• **Exercise objective**: Each line below must be reproduced exactly, though the pictures are to be dropped.

(Collected data entries)

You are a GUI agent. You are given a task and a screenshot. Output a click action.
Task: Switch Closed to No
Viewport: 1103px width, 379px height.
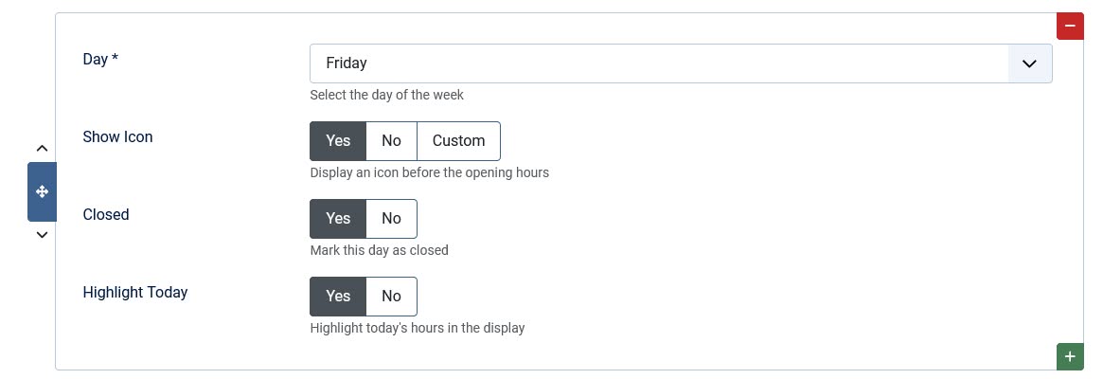391,219
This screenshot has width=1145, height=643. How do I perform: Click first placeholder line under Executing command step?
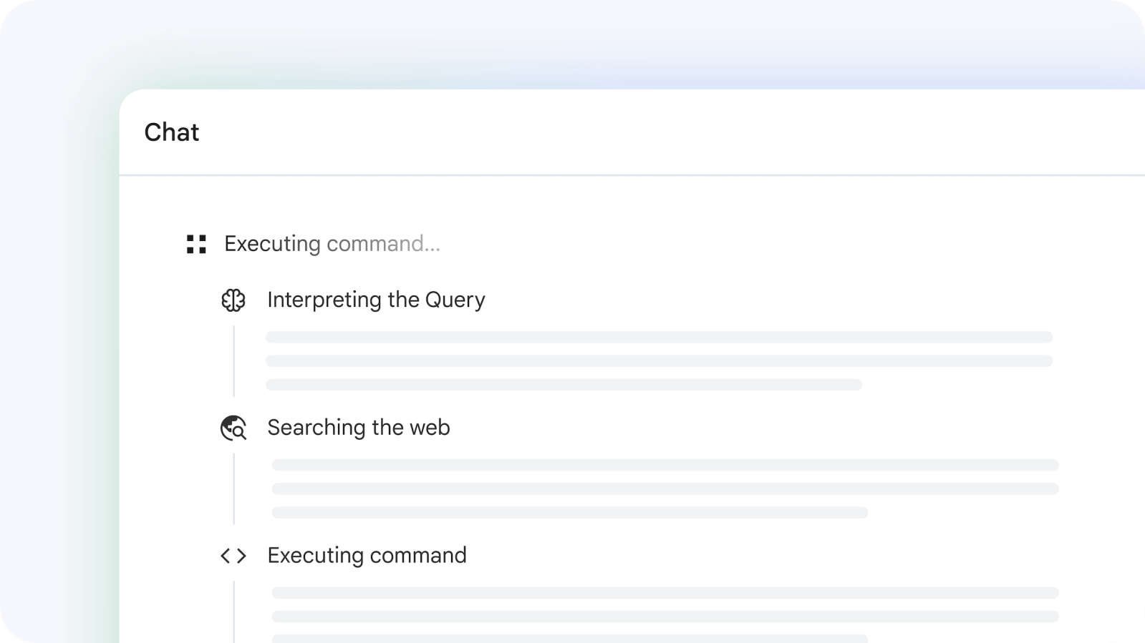[665, 592]
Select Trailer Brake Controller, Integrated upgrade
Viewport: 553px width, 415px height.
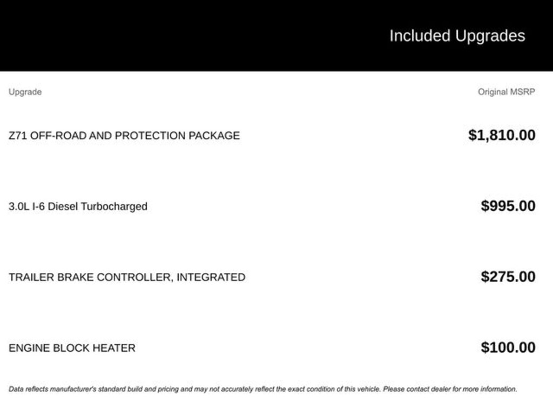pos(127,277)
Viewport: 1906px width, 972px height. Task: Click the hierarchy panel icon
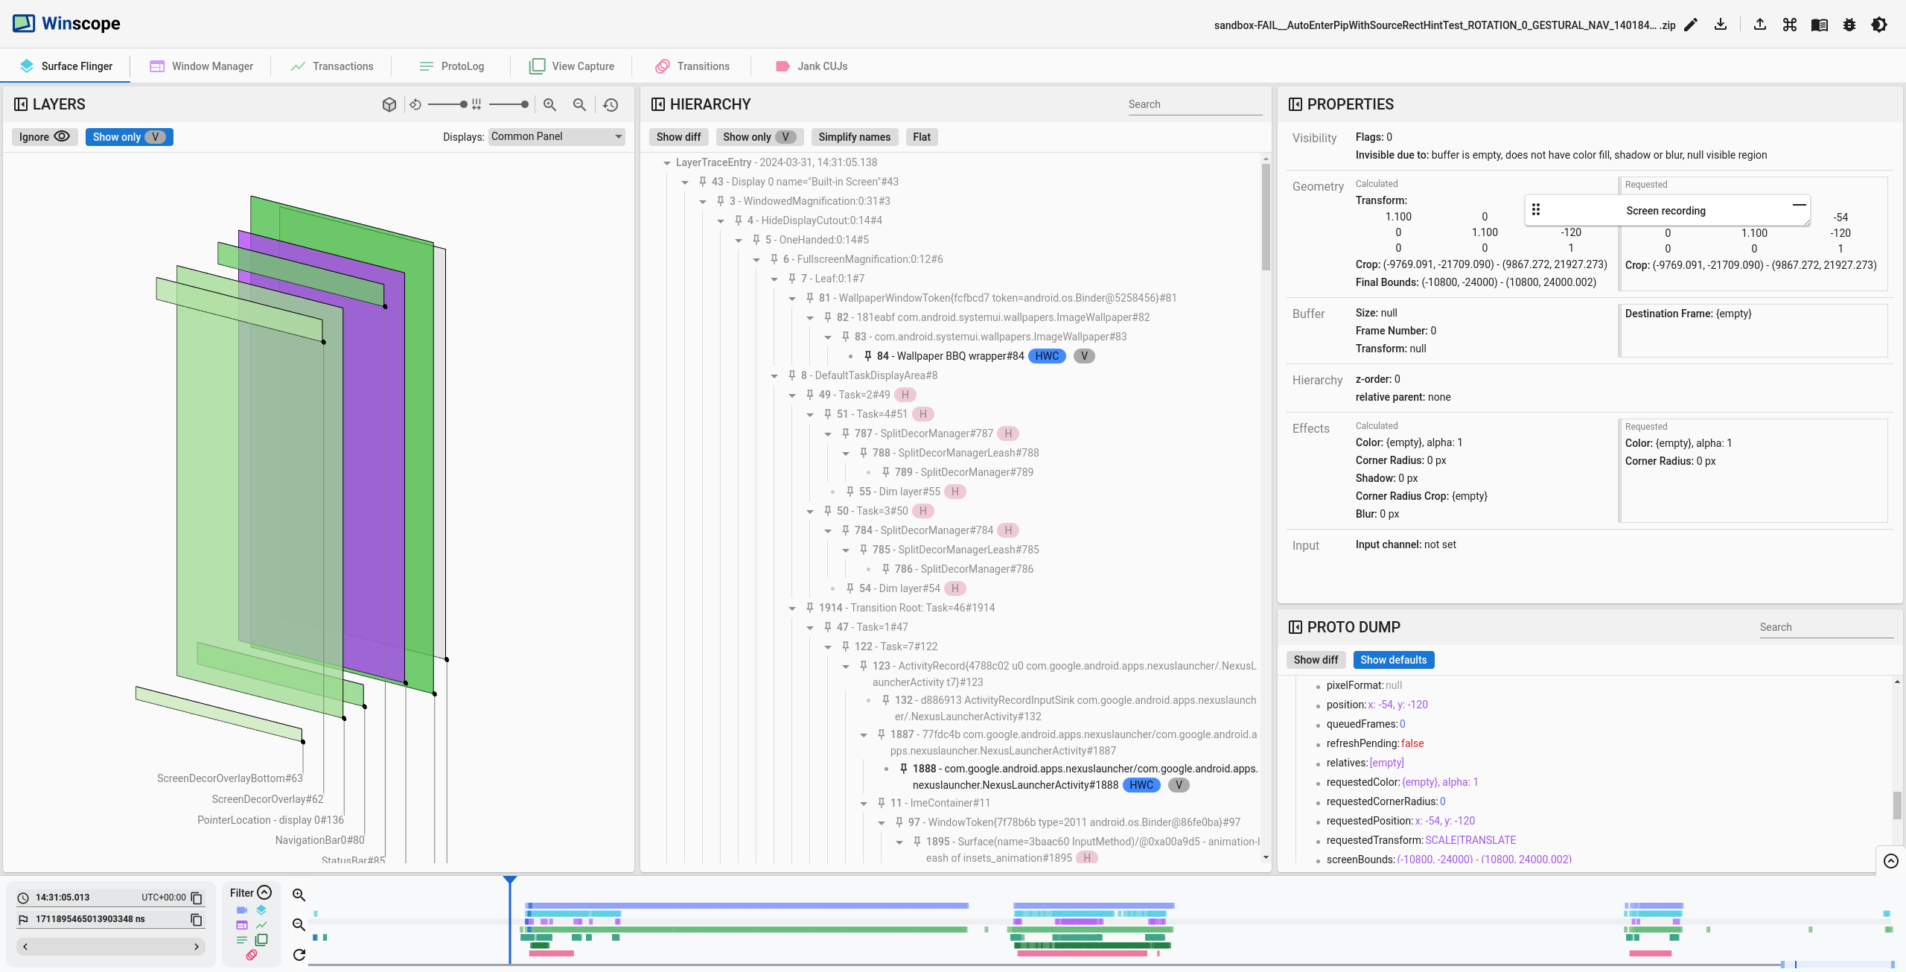click(660, 104)
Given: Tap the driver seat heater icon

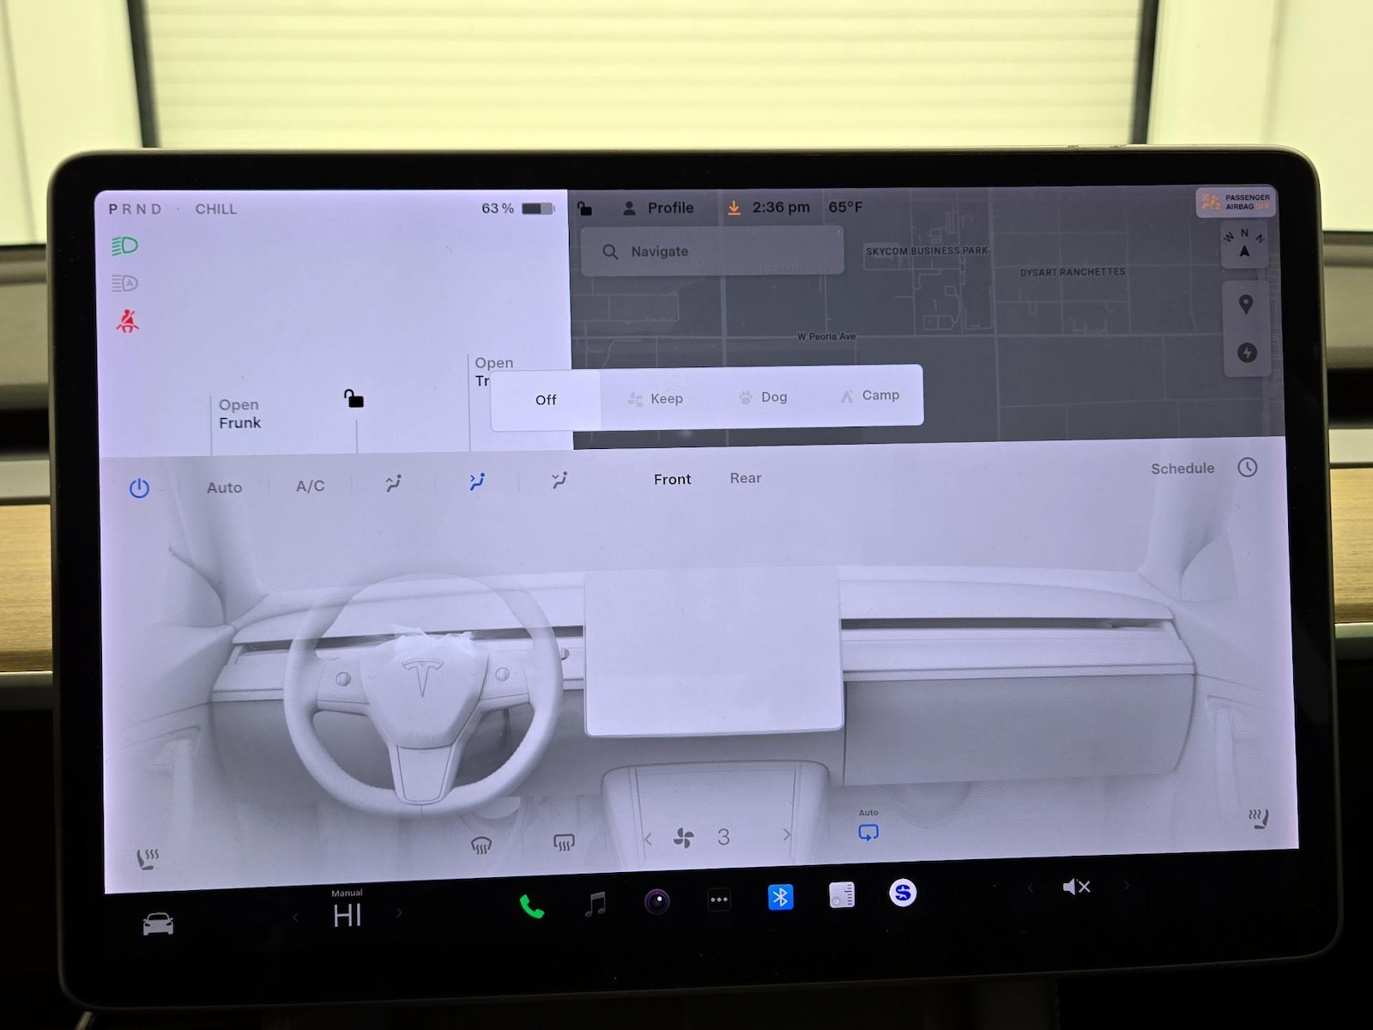Looking at the screenshot, I should coord(148,858).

• **Task solution**:
You are a GUI agent. You are given a task and a screenshot. Output a click action.
Task: Switch Closed to No
Viewport: 1103px width, 379px height.
391,219
This screenshot has width=1145, height=643. How do I perform: Click first placeholder line under Executing command step?
[665, 592]
Select Trailer Brake Controller, Integrated upgrade
Viewport: 553px width, 415px height.
pos(127,277)
Viewport: 1906px width, 972px height. Task: Click the hierarchy panel icon
click(660, 104)
Given: Tap the driver seat heater icon

Looking at the screenshot, I should coord(148,858).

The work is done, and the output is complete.